The use of a funding competition in a public sector project was innovative and therefore involved some risk, which the Treasury and its advisers managed effectively. The successful outcome was dependent on the strong project management teams assembled by the Treasury and Exchequer Partnership, assisted by experienced and well qualified advisers.

The report notes that there had been a hiatus in the procurement of the deal and therefore there were good reasons for the Treasury to inject further competition into the project using a funding competition. The success of this competition raises the question as to whether funding competitions should be used in future PFI deals. The report recommends:

Departments should always consider whether a funding competition will improve value for money

In order to ensure that competitive pressure is maintained, departments should reserve the right to require a funding competition to be held. But there are substantial risks involved in running a funding competition and many projects might not be suitable. Before deciding whether a funding competition should be held the department must consider many factors such as the complexity and size of the project and the experience of the project management teams and their advisers.

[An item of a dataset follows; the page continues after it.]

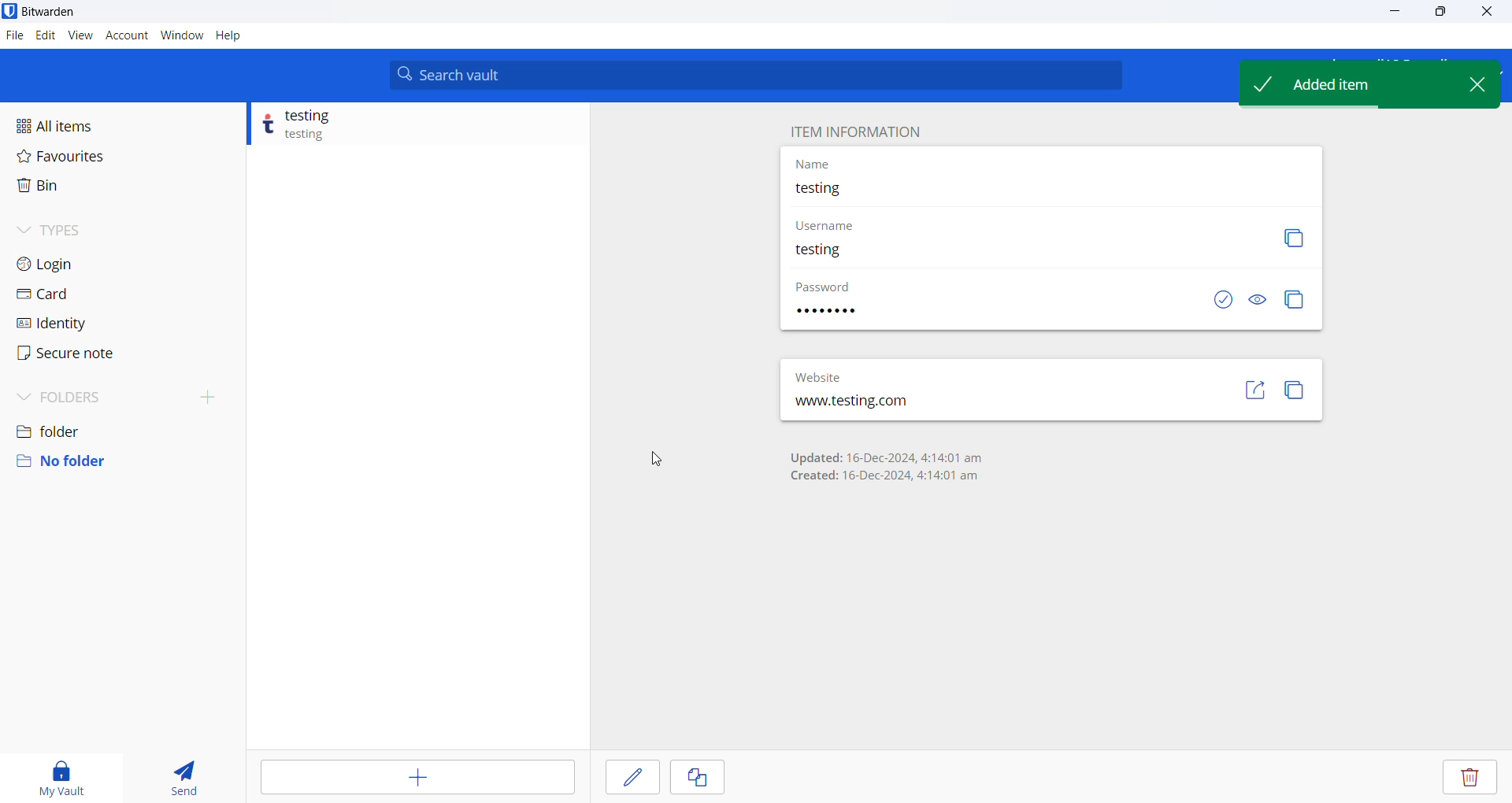  I want to click on new item added: testing, so click(405, 126).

Funding competitions require thorough preparation

Once a decision to pursue a funding competition has been taken, the process needs to be well planned. The department will need to be supported by high quality advisers selected through competition. Wherever possible, departments should use the standardised PFI contracts issued by the Office of Government Commerce.

Always examine bidders’ funding arrangements

Given the risks and complexities of a funding competition, a department may rightly decide that a funding competition is not appropriate. In this case the department should examine the final funding proposals of the bidders to ensure that they are competitive. Departments should aim to incentivise bidders to seek the most cost effective form of financing.